Линдберг приобретает самолет и нарекает его «Дух-Сент-Луис». Машину переделывают по указаниям летчика: на три метра увеличивают размах крыльев, усиливают нервюры, ставят дополнительные баки. Взлетный вес доводится до 2380 килограммов, при этом топливные баки вмещают 1704 литра бензина!
Стараясь как можно больше увеличить запас горючего, Линдберг пошел даже на то, чтобы установить дополнительную емкость над приборной доской, полностью лишив «Дух Сент-Луис» переднего обзора. Землю с места летчика можно было видеть только сквозь боковое стекло, а разглядывать, что делается впереди, по линии полета, Линдбергу приходилось через небольшой, самодельный… перископ.
Облетав перестроенный самолет, Линдберг перегнал машину на Нью-йоркский аэродром имени Рузвельта. До поры до времени он не делал никаких заявлений для прессы…
И вот 20 мая 1927 года в 7 часов 40 минут утра перегруженный «Дух Сент-Луис» начинает разбег по мокрой от дождя взлетной дорожке.

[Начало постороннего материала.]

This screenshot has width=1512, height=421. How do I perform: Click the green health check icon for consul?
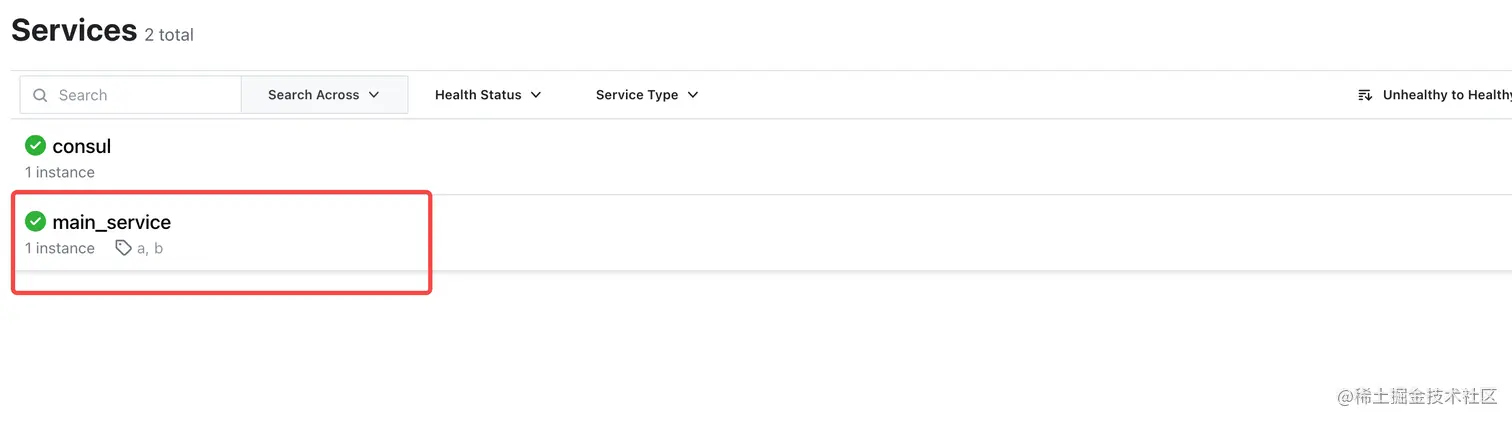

Линдбергу двадцать пять лет.
За спиной у него опыт начинающего отважного пилота и, если выражаться не фигурально, два электрических фонаря, моток шпагата, охотничий нож, четыре факела, водонепроницаемая коробка со спичками, большая игла, два бочонка с пресной водой, пять банок консервов, две надувные подушки, комбинированный топор-пила — вот, кажется, и весь неприкосновенный запас, аккуратно пристроенный позади пилотского кресла.
А впереди — Атлантика.
Рации на борту самолета нет, сколько-нибудь серьезного навигационного оборудования тоже нет…

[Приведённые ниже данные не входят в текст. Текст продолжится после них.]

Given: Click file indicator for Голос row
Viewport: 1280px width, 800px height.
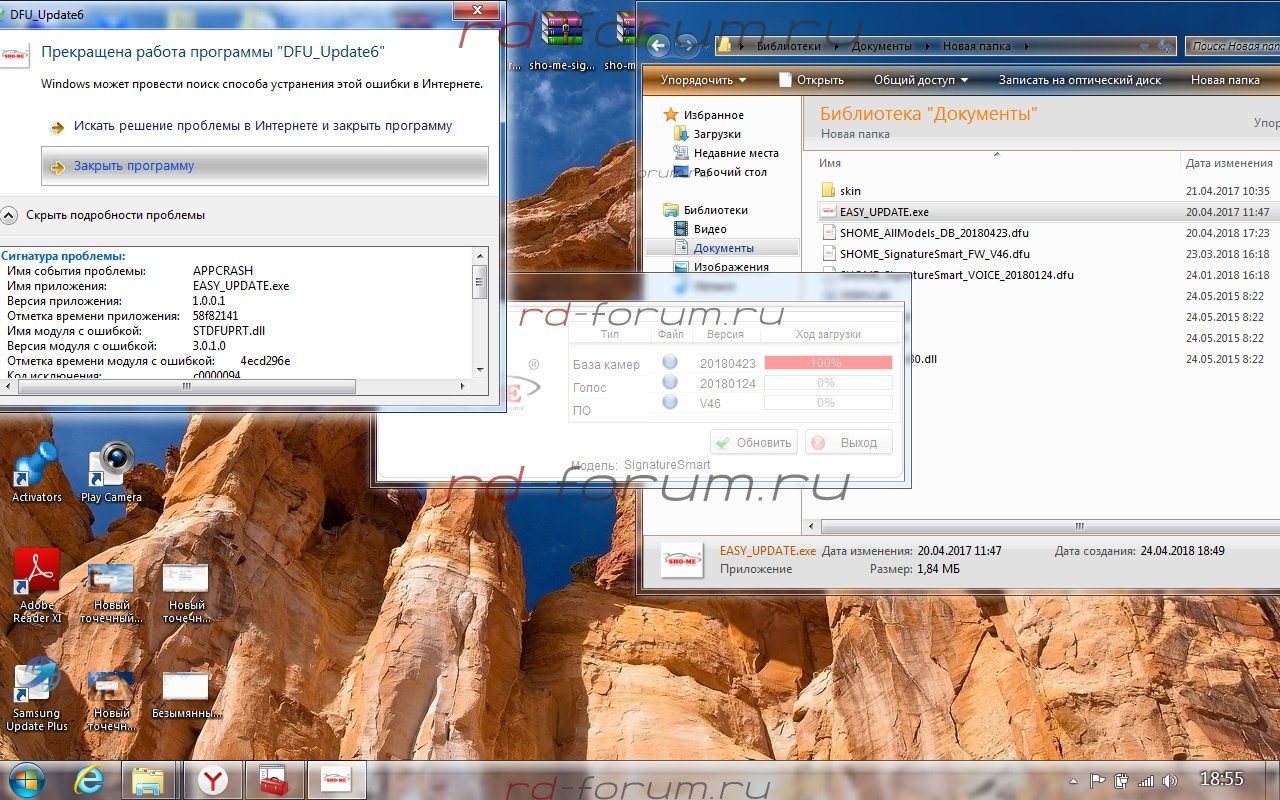Looking at the screenshot, I should pyautogui.click(x=669, y=383).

Зато летчику всего двадцать пять лет — лучший — возраст для подвига! И он жаждет победы!
На вторые сутки полета Линдберг видит в океане судно. Не раздумывая и минуты, он снижается, глушит мотор и кричит человеку на мостике:
— Алло, какой курс на Ирландию?
Не получив ответа, ненадолго огорчается, запускает мотор (и мотор запускается), набирает высоту и продолжает полет.

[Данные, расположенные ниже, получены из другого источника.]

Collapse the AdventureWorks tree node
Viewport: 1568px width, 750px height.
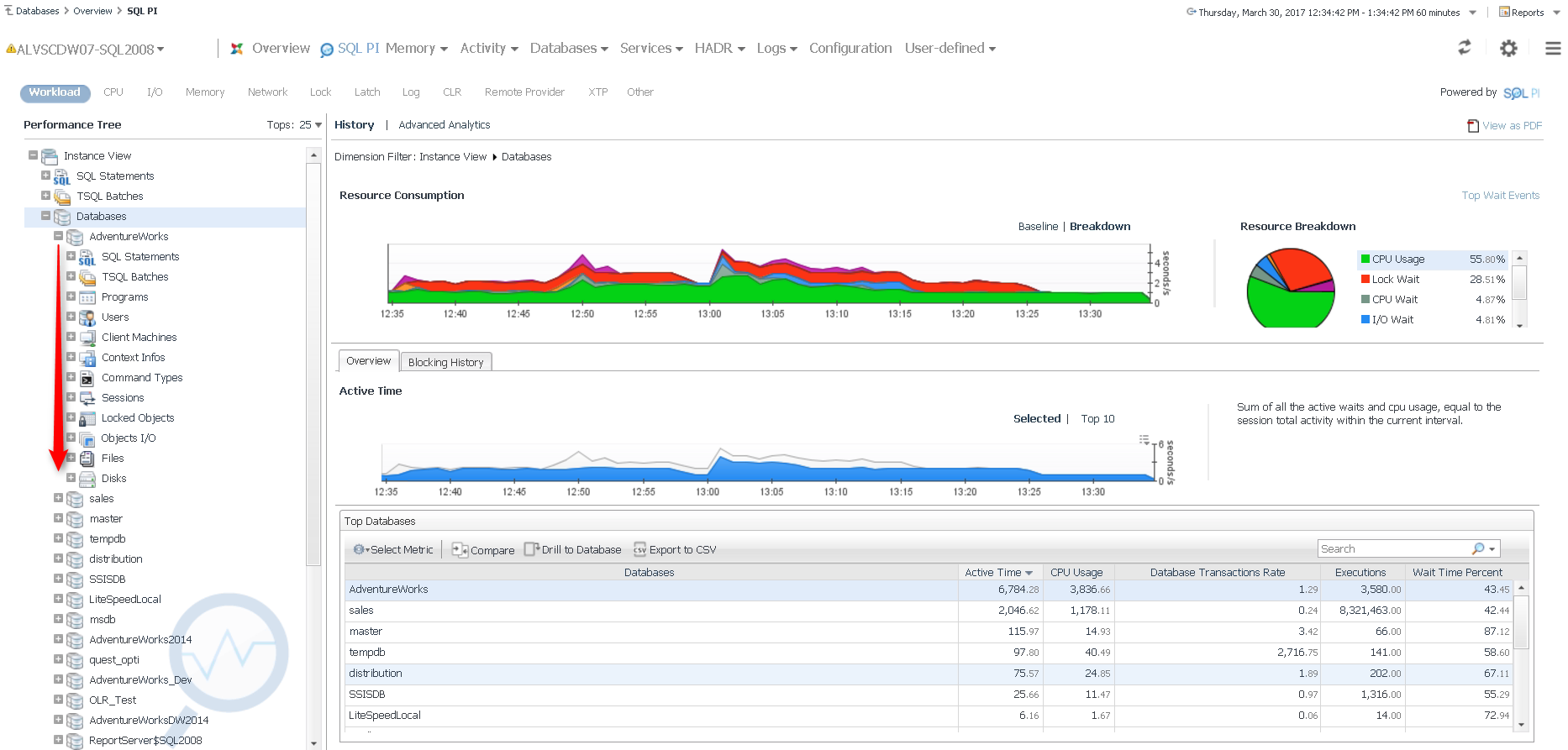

Согласитесь, такое можно себе позволить только на самой ранней, утренней заре летной жизни.
Ему повезло, чудовищно, колоссально, необъяснимо: не отказал единственный мотор, не снесло ветром, не сразило обледенением, хватило горючего…
Через тридцать три часа после взлета Линдберг благополучно приземлился на Парижском аэродроме Ле Бурже, именно там, где было задумано с самого начала.
«Когда самолет остановился, я развернул его и хотел рулить в направлении огней, — рассказывает летчик, — но все поле передо мной было усеяно людьми, они толпами мчались к моему самолету. Когда первые трое подбежали ко мне, я попытался убедить их, что необходимо сдержать остальных и не допускать их к самолету.
Но видно, никто не понял меня или просто не был в состоянии выполнить мою просьбу. Я заглушил мотор, чтобы пропеллер никого не убил, и попытался организовать хоть какую-то охрану машины. Но было совершенно очевидно, что людей для этого сейчас не найти, и, когда под напором толпы самолет начал в разных местах трещать, я решил вылезти из машины, чтобы отвлечь от нее людей. Говорить было бесполезно: слова тонули в общем крике и никто, видимо, ничего не слышал. Поэтому я начал выбираться из кабины. Но не успел я просунуть ногу в дверцу, как тотчас оказался снаружи. Почти полчаса я не мог ступить на землю, потому что восторженная толпа передавала меня с рук на руки».